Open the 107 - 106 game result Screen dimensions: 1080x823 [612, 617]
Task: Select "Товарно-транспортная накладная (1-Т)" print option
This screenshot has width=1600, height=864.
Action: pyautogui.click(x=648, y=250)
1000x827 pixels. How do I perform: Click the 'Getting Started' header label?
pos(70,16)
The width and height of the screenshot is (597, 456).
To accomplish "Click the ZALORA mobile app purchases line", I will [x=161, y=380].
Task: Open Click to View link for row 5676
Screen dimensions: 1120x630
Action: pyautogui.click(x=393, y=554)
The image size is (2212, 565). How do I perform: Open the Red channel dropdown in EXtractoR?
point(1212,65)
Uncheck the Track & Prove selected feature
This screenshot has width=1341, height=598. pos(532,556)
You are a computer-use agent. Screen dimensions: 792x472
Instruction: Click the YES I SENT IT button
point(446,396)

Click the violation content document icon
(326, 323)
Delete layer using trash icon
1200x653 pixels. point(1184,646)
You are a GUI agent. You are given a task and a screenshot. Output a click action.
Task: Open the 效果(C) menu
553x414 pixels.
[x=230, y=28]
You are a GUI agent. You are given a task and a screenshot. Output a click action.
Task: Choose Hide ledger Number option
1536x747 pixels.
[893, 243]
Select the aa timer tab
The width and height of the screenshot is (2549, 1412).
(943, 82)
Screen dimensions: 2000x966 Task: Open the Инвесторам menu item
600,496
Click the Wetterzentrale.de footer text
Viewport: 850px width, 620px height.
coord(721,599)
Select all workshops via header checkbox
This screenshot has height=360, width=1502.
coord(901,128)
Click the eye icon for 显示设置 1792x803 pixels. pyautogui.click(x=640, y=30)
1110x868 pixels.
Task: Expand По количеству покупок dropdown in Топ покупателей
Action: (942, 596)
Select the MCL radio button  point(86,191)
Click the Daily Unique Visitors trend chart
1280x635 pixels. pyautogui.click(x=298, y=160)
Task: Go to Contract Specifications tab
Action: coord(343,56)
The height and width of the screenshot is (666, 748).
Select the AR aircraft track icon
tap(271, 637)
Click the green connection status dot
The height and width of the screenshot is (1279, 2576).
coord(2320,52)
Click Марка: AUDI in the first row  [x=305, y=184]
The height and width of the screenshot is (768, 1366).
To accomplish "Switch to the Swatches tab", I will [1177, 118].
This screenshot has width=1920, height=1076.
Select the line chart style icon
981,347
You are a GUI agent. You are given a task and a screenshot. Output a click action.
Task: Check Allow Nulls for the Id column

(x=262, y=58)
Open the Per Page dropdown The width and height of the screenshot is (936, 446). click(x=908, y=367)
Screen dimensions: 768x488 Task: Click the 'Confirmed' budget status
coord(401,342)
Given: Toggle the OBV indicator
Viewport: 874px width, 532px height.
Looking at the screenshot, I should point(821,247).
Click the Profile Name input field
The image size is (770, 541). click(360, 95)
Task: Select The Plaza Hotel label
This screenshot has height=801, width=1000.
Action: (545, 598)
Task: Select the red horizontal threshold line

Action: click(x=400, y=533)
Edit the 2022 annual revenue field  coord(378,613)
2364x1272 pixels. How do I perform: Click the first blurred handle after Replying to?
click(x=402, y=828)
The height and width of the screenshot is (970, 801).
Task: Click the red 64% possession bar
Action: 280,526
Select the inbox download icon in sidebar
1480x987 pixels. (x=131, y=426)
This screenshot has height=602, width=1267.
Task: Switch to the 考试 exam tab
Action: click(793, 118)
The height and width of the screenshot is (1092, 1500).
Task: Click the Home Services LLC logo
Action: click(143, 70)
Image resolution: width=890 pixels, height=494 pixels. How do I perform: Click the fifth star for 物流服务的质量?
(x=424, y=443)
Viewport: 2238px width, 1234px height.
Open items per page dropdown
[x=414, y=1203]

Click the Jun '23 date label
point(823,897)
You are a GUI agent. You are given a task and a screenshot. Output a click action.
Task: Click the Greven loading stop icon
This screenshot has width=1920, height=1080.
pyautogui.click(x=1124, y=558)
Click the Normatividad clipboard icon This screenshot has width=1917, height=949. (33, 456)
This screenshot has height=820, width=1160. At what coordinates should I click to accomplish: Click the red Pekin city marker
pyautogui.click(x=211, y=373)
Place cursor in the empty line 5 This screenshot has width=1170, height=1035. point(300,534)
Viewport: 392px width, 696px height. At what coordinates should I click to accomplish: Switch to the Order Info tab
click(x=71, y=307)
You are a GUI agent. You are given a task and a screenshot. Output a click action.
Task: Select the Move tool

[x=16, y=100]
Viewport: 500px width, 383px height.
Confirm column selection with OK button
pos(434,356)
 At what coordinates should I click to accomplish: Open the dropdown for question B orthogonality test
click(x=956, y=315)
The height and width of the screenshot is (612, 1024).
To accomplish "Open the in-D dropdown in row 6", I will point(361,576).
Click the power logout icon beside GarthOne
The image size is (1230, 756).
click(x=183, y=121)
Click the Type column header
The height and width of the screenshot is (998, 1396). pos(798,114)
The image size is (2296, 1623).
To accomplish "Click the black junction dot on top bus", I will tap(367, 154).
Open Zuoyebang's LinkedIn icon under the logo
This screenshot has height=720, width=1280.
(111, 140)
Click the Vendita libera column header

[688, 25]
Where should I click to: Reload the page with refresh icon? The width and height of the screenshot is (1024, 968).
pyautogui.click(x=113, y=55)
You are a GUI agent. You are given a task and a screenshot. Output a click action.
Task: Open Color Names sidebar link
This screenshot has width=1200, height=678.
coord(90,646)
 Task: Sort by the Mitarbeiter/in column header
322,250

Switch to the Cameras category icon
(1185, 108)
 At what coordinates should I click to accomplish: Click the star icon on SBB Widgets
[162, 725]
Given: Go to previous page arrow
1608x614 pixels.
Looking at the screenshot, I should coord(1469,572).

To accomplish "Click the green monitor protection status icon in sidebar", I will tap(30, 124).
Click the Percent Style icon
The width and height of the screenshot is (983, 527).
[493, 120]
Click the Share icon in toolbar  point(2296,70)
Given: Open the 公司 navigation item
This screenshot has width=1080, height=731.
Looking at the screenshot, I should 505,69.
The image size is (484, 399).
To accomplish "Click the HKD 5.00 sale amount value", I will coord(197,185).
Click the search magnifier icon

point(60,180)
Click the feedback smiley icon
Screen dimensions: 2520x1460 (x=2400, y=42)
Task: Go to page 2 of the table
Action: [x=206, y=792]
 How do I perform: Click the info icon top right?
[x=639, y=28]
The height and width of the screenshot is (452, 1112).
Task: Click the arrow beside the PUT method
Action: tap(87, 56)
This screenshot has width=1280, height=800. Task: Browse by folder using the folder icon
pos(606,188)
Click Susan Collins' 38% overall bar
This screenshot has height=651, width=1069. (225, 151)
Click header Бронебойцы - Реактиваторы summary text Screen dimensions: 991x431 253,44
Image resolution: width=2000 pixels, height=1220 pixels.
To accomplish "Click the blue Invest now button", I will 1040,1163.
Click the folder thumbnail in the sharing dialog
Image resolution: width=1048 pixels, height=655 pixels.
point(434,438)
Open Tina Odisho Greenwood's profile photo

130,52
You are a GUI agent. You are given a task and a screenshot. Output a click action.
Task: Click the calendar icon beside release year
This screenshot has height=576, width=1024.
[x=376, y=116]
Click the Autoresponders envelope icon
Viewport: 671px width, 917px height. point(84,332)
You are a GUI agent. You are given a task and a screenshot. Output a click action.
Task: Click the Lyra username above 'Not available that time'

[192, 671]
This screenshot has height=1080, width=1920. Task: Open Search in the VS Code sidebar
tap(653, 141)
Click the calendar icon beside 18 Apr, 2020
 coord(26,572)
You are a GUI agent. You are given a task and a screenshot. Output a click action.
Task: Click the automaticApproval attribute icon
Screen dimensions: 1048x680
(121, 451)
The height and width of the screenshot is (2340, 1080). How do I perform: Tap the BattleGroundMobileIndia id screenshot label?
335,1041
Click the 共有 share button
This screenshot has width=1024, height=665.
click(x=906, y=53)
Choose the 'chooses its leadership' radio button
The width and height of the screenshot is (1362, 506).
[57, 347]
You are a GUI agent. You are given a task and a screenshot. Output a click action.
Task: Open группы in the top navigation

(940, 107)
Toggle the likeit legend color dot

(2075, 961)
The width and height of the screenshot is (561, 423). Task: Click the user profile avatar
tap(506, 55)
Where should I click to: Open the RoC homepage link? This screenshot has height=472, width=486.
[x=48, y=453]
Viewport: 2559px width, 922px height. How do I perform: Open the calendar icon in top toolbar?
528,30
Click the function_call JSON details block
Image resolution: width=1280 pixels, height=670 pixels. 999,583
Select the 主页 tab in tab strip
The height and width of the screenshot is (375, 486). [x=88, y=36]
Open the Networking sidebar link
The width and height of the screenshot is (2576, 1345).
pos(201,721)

________________________________________

**Problem statement:** Duplicate the lines in the listing above, beginning with the line containing "Click the eye" and continuing through the line containing "Action: coord(343,56)".

**The reply:**
Click the eye icon for 显示设置 1792x803 pixels. pyautogui.click(x=640, y=30)
1110x868 pixels.
Task: Expand По количеству покупок dropdown in Топ покупателей
Action: (942, 596)
Select the MCL radio button  point(86,191)
Click the Daily Unique Visitors trend chart
1280x635 pixels. pyautogui.click(x=298, y=160)
Task: Go to Contract Specifications tab
Action: coord(343,56)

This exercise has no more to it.